Rows of pointing data:

********

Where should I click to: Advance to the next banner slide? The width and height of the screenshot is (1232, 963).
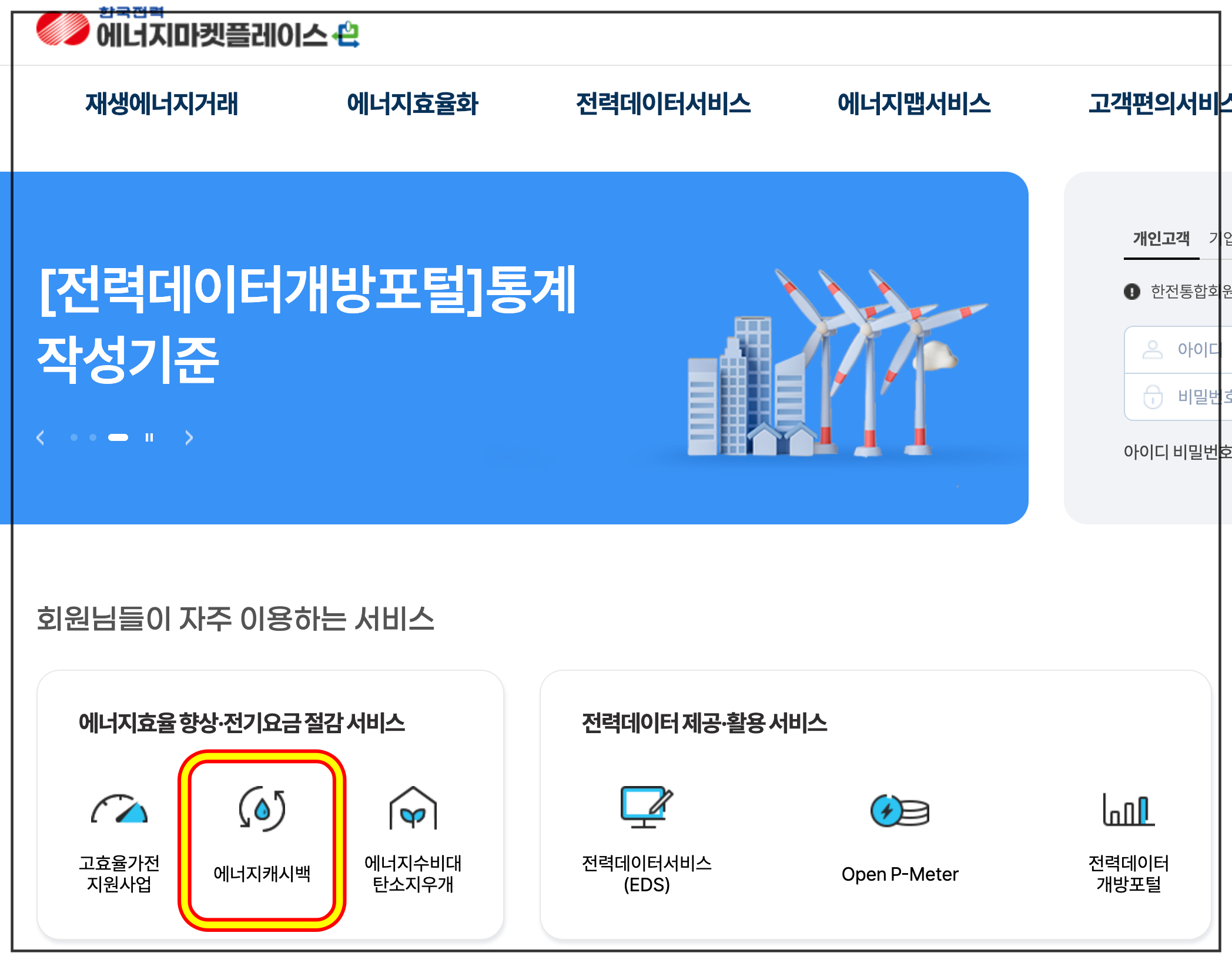coord(189,437)
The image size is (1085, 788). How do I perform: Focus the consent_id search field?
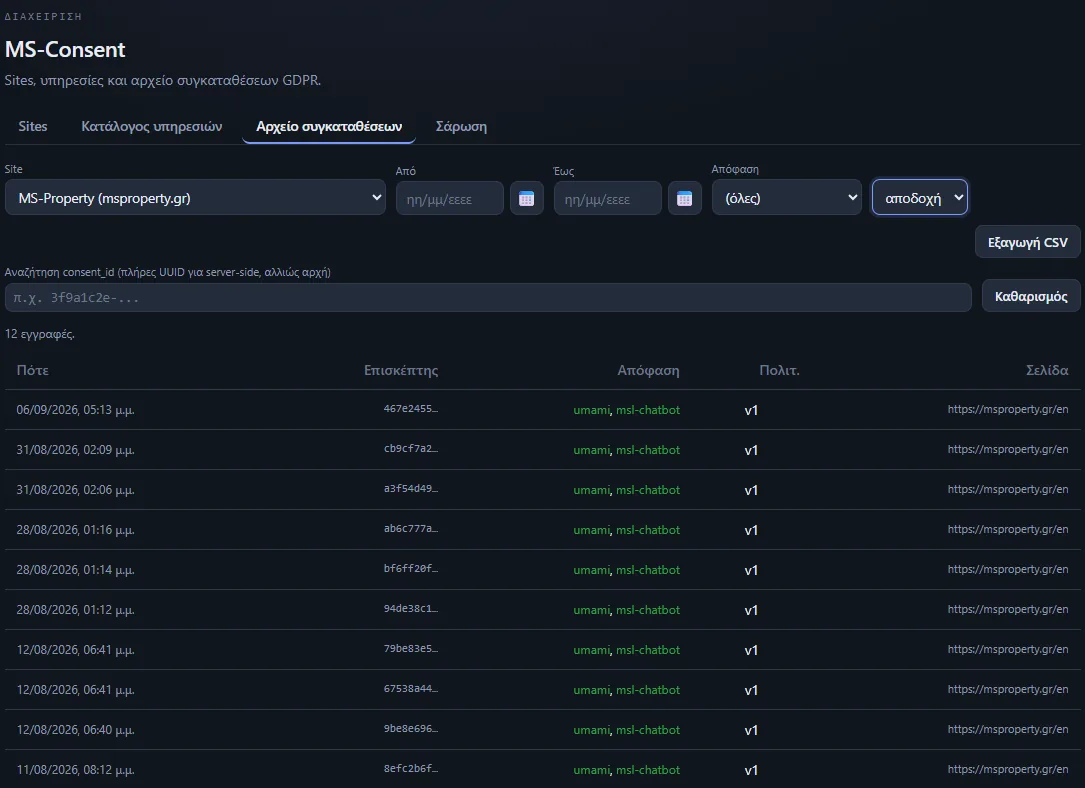488,297
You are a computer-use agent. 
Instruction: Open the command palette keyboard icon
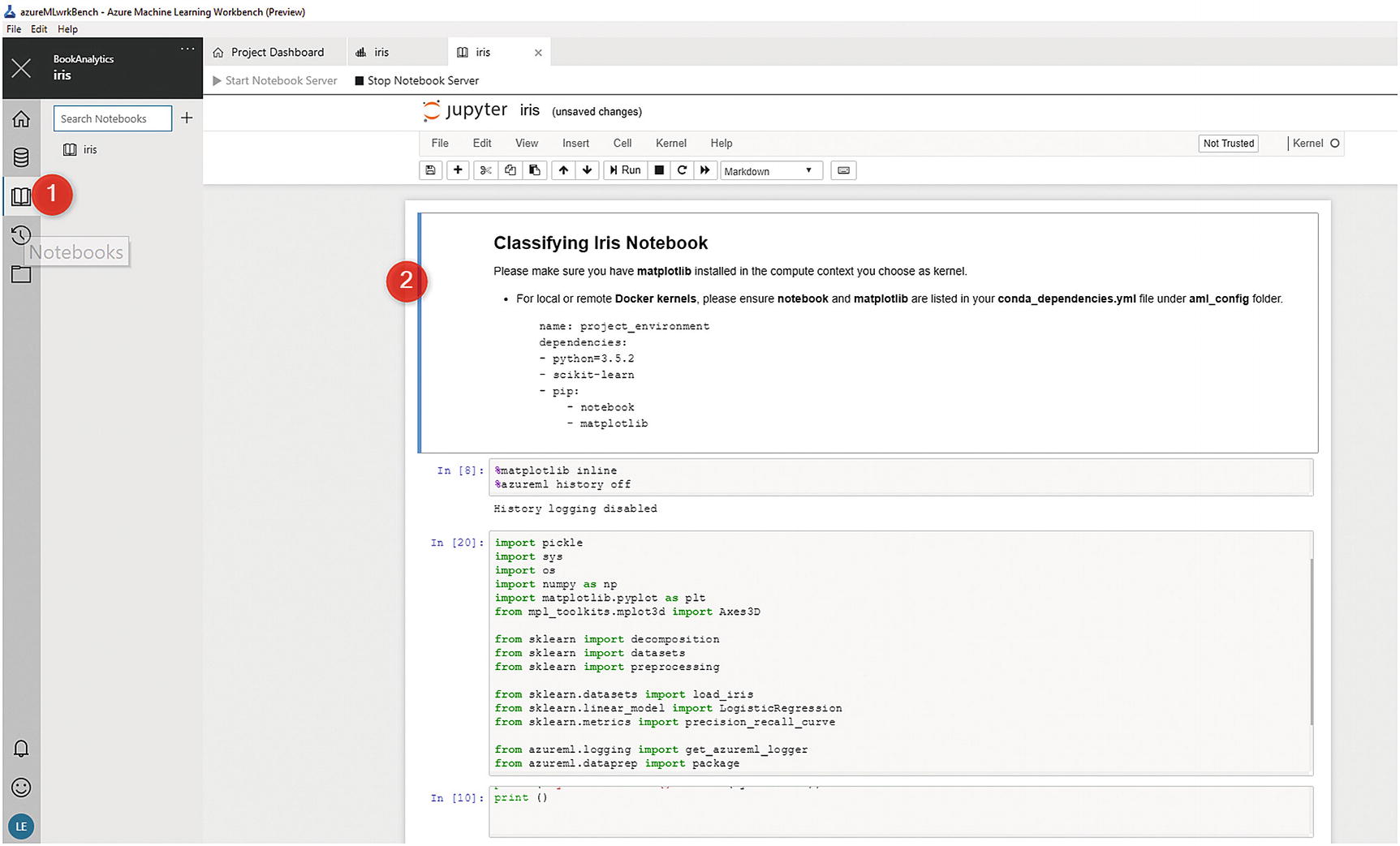[x=842, y=170]
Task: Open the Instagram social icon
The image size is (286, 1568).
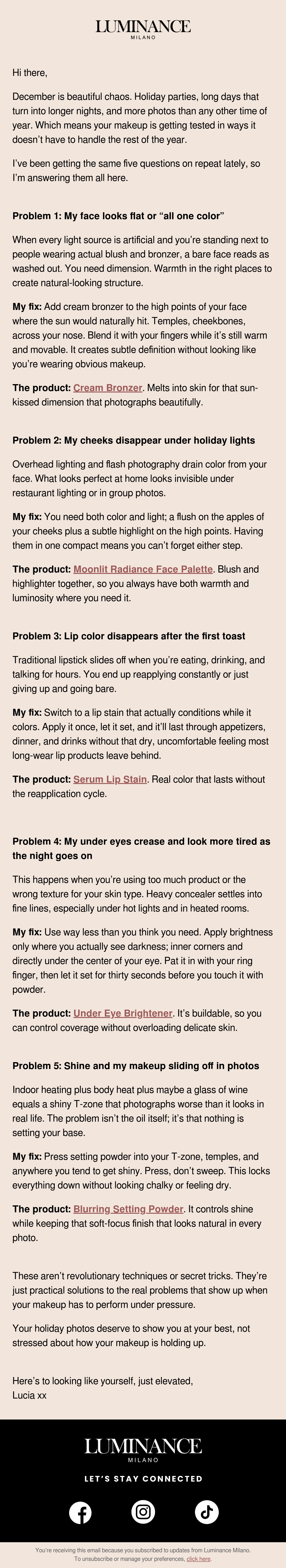Action: [x=143, y=1512]
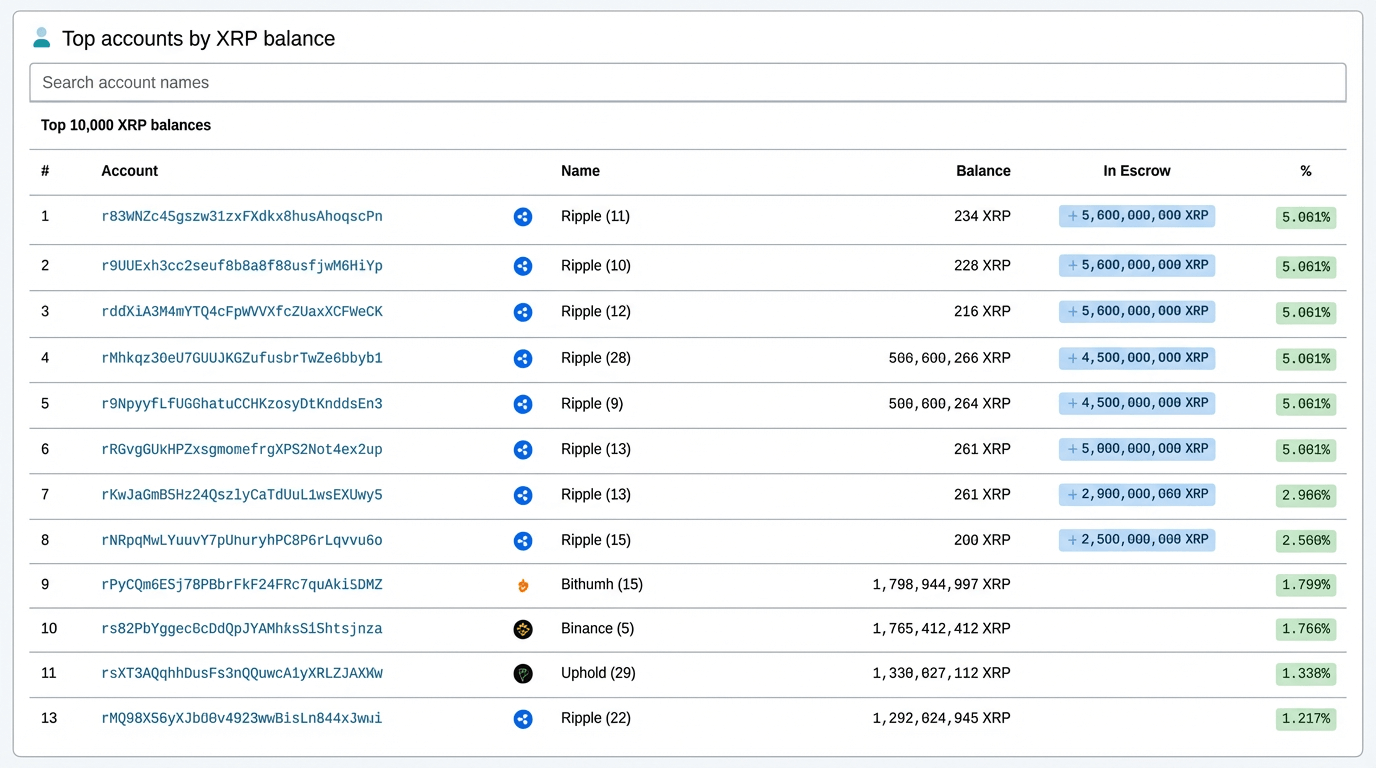Click the Ripple icon beside Ripple (15)
1376x768 pixels.
(523, 540)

********

- **Goal**
Copy every line of the records above word for word, leaving out the pictures.

- **Answer to the task**
Where should I click to: Advance to the next banner slide? The width and height of the screenshot is (1232, 963).
coord(189,437)
The image size is (1085, 788). How do I perform: Focus the consent_id search field?
488,297
You are a computer-use agent. 
Instruction: Open the command palette keyboard icon
[x=842, y=170]
Task: Open the Instagram social icon
The image size is (286, 1568).
Action: [x=143, y=1512]
Click the Ripple icon beside Ripple (15)
1376x768 pixels.
(523, 540)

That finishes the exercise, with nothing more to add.